Task to carry out.
From the line that contains "Given: Reload the page with the refresh icon" down to the last line of the listing below, reproduce each line exactly but not the pictures.

The data.
—————
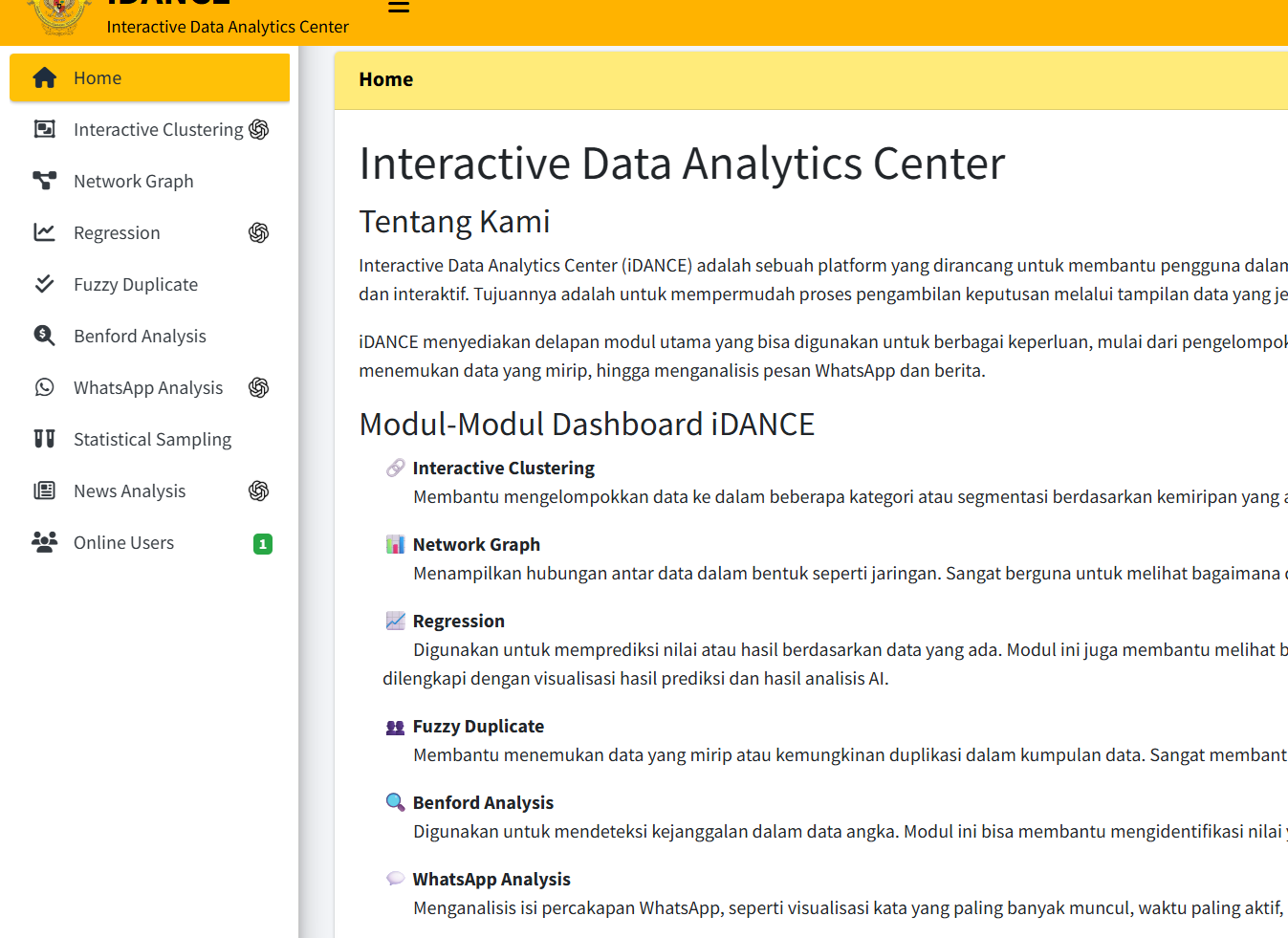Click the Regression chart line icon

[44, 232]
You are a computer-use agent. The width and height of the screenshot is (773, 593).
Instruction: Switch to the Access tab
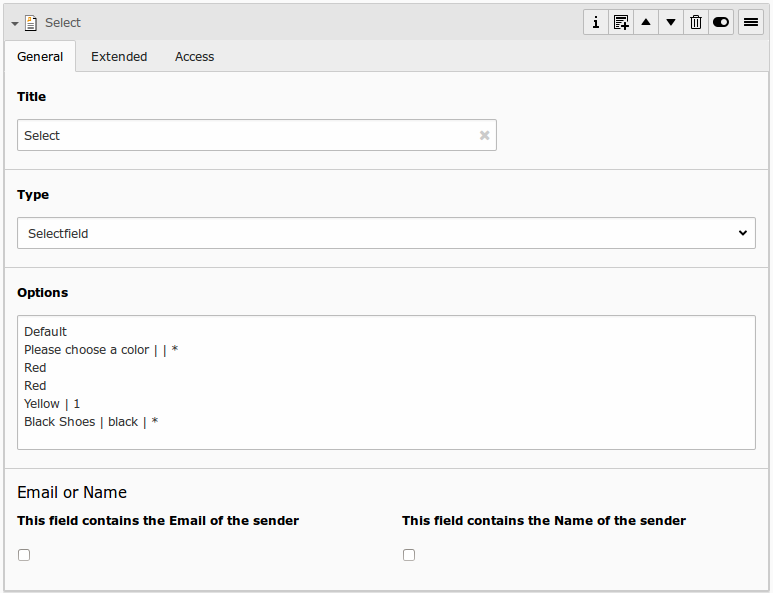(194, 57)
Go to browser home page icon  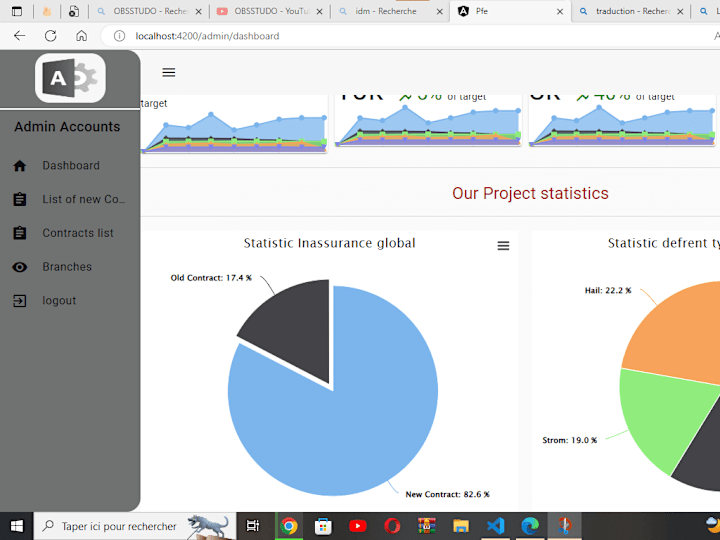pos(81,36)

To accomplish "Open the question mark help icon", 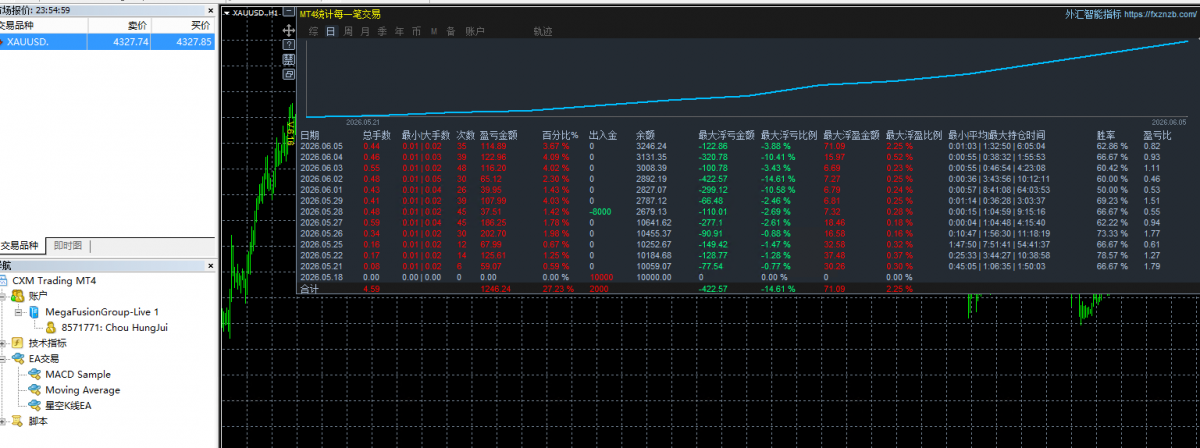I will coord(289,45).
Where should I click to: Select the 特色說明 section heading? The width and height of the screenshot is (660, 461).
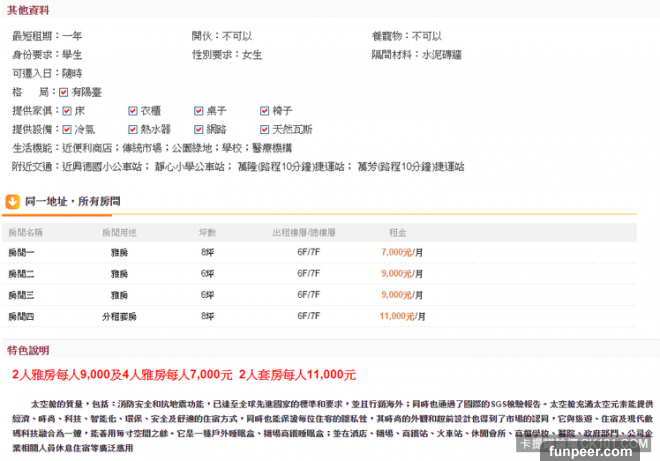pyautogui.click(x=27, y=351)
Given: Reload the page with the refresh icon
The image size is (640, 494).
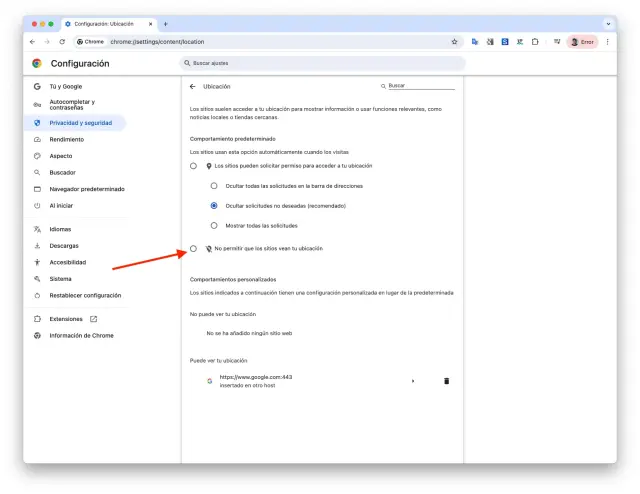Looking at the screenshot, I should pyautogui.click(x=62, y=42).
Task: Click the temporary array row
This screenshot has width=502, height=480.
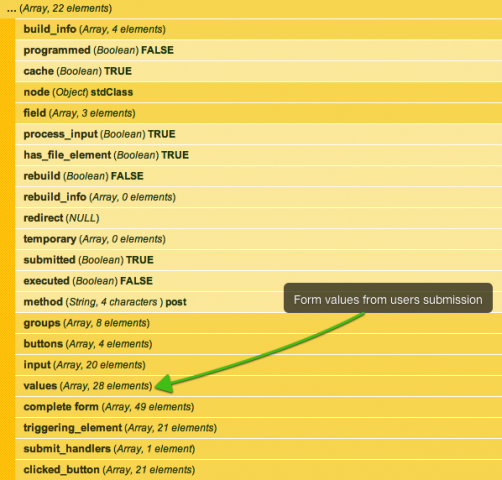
—————
Your response.
Given: Reload the page with the refresh icon
The image size is (640, 494).
Looking at the screenshot, I should pyautogui.click(x=62, y=42).
Task: Click the temporary array row
This screenshot has width=502, height=480.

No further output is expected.